No podía esperar. En una ocasión, cuando ella protestaba entre risas, le hablé de los osos polares. De cómo un oso polar macho sólo podía reaccionar al olor de una hembra concreta y, a veces, tenía que vagar a lo largo de quinientos kilómetros cuadrados de hielo ártico para poder joderla. Y que por eso había tan pocos osos polares. Esto la sorprendió, y luego cayó en la cuenta de que estaba tomándole el pelo y me dio un puñetazo. Pero le dije que ése era realmente el efecto que ella ejercía en mí. Que no era amor ni que ella fuese terriblemente guapa y lista y todo lo que yo había soñado siempre en una mujer desde niño. No era eso en absoluto. Yo no me dejaba arrastrar por la palabrería cursi del amor y demás. Era sencillamente que ella tenía el efluvio adecuado; su cuerpo emitía el aroma que me correspondía a mí. Era muy simple y no había por qué hacer alarde de ello. Lo estupendo fue que ella lo entendió. Sabía que no estaba tomándole el pelo. Que estaba rebelándome contra mi rendición a ella y contra el tópico del amor romántico. Así que se limitó a abrazarme y dijo:

– De acuerdo, de acuerdo.

Y cuando yo dije: «Así que no te bañes demasiado», ella se limitó a abrazarme de nuevo y a repetir: «De acuerdo».

Porque realmente era lo último que yo podía desear. Estaba casado y era feliz en mi matrimonio. Amaba a mi mujer más que a nadie en el mundo y cuando empecé a serle infiel aún me gustaba más que ninguna otra mujer que hubiera conocido. Así que entonces, por primera vez, empecé a sentirme culpable con ambas. Las historias de amor siempre me habían irritado.

En fin, nosotros éramos más complicados que los osos polares. Y el truco de mi cuento de hadas, que no le aclaré a Janelle, era que la hembra del oso polar no tenía el mismo problema que el macho. Y luego, por supuesto, cometí las estupideces que suele cometer la gente cuando está enamorada. Pregunté taimadamente cosas de ella. ¿Daba citas a productores y a actores para conseguir papeles? ¿Tenía otras aventuras? ¿Tenía otro novio? En otras palabras, ¿era promiscua y andaba jodiendo con muchos otros sin darle importancia? Es curioso que uno haga las cosas que hace cuando está enamorado de una mujer. Nunca las harías con un tipo que te agradase. Con él siempre confiarías en tu propio juicio, en tu propia impresión. Con las mujeres siempre desconfías. Hay algo realmente asqueroso en lo de estar enamorado.
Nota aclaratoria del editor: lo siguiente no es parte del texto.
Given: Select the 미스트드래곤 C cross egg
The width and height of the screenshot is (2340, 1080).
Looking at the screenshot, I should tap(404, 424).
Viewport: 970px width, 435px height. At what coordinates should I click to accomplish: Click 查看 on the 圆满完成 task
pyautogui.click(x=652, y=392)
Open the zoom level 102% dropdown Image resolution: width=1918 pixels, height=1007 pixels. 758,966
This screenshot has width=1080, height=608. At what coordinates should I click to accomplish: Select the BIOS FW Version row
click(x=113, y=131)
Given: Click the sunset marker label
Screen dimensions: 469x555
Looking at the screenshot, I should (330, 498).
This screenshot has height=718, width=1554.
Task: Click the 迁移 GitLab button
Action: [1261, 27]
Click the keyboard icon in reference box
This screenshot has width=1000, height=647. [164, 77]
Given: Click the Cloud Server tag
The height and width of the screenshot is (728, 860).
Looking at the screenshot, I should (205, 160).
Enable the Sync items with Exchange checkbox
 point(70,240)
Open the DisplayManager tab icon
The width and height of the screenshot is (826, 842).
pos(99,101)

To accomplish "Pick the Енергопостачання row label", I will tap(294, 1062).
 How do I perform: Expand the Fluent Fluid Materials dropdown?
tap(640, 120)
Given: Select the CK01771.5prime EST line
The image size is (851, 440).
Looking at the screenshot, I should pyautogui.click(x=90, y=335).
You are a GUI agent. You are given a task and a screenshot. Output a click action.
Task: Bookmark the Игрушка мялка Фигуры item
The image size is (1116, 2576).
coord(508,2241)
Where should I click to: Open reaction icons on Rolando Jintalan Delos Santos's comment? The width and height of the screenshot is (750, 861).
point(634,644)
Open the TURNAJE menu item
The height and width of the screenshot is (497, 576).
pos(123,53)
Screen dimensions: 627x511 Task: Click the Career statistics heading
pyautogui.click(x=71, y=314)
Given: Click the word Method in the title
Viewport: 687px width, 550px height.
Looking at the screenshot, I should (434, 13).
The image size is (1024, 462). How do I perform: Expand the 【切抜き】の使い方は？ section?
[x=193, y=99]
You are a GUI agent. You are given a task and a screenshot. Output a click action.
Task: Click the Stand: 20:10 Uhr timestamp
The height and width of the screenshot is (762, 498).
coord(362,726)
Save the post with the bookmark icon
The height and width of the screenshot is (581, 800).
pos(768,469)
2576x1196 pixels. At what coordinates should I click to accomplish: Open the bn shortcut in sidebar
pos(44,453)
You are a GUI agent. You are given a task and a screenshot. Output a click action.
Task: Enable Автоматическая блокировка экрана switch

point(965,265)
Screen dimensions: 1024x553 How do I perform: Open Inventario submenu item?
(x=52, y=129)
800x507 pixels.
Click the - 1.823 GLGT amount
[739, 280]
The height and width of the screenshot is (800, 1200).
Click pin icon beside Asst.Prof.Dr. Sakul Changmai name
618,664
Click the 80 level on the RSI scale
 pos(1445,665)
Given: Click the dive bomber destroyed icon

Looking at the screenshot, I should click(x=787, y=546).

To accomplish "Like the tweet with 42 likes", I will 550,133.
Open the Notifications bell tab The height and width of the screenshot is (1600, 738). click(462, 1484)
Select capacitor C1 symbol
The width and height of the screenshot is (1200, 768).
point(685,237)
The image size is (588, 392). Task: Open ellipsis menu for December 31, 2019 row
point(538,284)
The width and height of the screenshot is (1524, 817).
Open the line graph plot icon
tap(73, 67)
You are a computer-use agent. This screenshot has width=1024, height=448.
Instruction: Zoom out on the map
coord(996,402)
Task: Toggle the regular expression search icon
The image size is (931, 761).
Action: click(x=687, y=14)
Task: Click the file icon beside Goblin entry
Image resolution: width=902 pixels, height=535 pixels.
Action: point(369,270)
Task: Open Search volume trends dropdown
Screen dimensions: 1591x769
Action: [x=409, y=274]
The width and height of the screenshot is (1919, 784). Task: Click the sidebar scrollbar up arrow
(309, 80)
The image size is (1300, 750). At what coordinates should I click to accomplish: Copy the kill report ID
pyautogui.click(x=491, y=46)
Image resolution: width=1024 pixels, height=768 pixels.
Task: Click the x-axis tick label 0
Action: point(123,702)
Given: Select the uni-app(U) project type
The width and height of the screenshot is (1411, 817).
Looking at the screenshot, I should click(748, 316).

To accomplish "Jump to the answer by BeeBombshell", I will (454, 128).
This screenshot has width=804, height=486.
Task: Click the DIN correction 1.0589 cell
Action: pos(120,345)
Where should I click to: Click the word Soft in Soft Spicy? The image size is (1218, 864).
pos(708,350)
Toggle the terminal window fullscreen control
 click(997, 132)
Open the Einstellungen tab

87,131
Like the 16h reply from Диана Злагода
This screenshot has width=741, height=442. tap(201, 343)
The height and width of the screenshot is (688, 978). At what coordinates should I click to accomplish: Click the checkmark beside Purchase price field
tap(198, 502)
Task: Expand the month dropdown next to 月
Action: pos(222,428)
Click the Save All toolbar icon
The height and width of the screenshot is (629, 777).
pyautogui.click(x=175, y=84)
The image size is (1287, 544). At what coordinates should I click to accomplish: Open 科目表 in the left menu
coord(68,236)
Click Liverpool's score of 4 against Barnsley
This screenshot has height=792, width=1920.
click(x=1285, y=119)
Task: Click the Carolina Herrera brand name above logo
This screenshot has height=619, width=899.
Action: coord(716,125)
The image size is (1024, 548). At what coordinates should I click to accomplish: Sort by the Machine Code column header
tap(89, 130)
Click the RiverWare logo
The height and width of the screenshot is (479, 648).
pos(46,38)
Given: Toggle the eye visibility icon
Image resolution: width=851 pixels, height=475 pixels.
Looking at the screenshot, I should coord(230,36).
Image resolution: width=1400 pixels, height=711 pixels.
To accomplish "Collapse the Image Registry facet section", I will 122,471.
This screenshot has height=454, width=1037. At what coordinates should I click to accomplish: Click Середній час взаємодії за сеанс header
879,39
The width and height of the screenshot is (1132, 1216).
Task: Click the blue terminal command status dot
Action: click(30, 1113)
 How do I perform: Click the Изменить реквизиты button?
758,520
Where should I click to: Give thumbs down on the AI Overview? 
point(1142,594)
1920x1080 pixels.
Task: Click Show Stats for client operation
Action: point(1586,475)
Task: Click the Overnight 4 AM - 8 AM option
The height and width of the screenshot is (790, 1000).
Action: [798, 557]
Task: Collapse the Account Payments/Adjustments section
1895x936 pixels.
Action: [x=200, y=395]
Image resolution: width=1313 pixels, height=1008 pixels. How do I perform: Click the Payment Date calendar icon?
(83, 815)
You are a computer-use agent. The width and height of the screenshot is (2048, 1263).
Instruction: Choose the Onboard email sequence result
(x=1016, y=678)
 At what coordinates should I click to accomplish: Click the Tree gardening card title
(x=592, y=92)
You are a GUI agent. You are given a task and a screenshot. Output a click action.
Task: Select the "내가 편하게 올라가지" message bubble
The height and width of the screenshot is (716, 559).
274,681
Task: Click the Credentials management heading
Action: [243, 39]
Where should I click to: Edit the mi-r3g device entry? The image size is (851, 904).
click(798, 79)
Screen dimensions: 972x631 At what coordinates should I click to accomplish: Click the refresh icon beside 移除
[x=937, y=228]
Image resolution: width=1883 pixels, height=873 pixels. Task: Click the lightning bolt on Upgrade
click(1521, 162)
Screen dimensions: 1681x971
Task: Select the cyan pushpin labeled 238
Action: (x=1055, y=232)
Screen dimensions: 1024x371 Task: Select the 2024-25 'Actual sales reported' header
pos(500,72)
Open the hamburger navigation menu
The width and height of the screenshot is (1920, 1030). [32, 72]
Y si hubiese encontrado algo sospechoso relacionado con ella, no me habría enamorado. A qué cosas nos empujaba el estúpido romanticismo. No es extraño que muchas mujeres odien hoy a los hombres. Mi única excusa era que había sido un ermitaño que me había pasado muchos años escribiendo y que, para empezar, nunca había sido nada experto en cuestión de mujeres. En fin, no pude encontrar nada escandaloso en su conducta. No iba a fiestas, no estaba relacionada con ningún actor. En realidad, siendo una chica que había aparecido y trabajado en películas bastantes veces, se sabía muy poco de ella. No iba con ninguno de los grupos del mundo del cine ni a ninguno de los bares y restaurantes a los que iba todo el mundo. No aparecía nunca en las columnas de chismorreo. Era, en suma, la chica del sueño de un ermitaño serio. Incluso le gustaba leer. ¿Qué más podía desear yo?